Aim of the task: Return copies of the lines below that mention "will".

Pixel coordinate grounding data
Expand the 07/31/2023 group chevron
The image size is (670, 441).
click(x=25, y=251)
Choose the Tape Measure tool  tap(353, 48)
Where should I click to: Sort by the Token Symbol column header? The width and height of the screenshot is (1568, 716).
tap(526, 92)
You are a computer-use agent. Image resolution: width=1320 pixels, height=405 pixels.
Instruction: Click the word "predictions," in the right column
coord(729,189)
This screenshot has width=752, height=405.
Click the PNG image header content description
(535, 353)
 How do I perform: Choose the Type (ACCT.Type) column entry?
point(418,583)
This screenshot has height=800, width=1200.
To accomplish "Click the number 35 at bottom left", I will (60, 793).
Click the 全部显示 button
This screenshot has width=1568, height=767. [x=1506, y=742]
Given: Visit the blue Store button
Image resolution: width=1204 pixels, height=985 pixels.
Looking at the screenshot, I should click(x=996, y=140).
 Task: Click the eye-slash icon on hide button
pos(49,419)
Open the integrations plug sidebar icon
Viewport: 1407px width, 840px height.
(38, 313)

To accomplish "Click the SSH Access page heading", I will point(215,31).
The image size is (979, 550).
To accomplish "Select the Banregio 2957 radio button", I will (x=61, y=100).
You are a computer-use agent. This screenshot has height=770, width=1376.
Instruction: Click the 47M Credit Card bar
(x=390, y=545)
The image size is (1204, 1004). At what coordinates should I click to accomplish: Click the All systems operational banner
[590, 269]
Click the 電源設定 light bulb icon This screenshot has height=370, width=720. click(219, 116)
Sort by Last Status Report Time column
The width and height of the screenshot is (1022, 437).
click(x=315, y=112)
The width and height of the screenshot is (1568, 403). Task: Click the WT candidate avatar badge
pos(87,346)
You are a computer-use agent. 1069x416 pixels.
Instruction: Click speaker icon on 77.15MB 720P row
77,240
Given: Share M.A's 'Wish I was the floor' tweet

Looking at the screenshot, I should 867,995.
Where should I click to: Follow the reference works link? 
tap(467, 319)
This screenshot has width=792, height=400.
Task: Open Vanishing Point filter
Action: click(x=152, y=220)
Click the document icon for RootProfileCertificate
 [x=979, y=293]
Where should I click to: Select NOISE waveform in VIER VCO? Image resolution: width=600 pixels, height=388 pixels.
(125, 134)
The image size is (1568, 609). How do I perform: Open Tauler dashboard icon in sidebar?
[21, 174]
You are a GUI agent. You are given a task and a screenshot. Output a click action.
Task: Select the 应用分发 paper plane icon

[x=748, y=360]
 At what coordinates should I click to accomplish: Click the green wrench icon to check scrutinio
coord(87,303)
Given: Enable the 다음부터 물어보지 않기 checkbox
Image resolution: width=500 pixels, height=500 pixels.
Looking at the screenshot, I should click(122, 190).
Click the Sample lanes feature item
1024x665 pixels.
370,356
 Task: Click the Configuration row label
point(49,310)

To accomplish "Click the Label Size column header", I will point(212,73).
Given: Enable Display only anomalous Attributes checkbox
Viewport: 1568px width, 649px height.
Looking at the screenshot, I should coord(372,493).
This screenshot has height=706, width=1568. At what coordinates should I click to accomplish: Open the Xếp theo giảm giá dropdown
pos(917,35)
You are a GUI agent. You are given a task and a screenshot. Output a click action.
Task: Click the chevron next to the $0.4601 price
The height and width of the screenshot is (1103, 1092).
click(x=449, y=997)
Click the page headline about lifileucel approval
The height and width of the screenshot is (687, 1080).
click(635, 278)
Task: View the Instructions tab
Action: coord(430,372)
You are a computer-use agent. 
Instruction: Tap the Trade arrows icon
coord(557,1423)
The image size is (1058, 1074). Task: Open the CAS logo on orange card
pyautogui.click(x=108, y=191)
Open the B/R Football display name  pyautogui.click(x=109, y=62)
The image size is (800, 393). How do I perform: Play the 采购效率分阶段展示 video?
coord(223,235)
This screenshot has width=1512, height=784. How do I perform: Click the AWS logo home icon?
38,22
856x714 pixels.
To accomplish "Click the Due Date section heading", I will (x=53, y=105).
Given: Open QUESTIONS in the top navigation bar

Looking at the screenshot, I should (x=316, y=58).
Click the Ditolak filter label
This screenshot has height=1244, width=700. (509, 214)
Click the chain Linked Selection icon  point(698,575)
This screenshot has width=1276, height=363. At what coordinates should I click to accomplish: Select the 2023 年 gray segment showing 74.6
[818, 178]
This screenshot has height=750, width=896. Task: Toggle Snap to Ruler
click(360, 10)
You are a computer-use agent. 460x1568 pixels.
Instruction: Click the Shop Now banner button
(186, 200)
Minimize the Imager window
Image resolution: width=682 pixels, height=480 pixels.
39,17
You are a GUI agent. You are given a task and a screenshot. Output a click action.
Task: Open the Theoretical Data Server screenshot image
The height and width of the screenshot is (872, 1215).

Task answer:
To accomplish "Click the number 35 at bottom left", I will (60, 793).
To accomplish "Click the SSH Access page heading", I will point(215,31).
To accomplish "Select the Banregio 2957 radio button", I will (x=61, y=100).
To accomplish "Click the Label Size column header", I will point(212,73).
To accomplish "Click the Due Date section heading", I will (x=53, y=105).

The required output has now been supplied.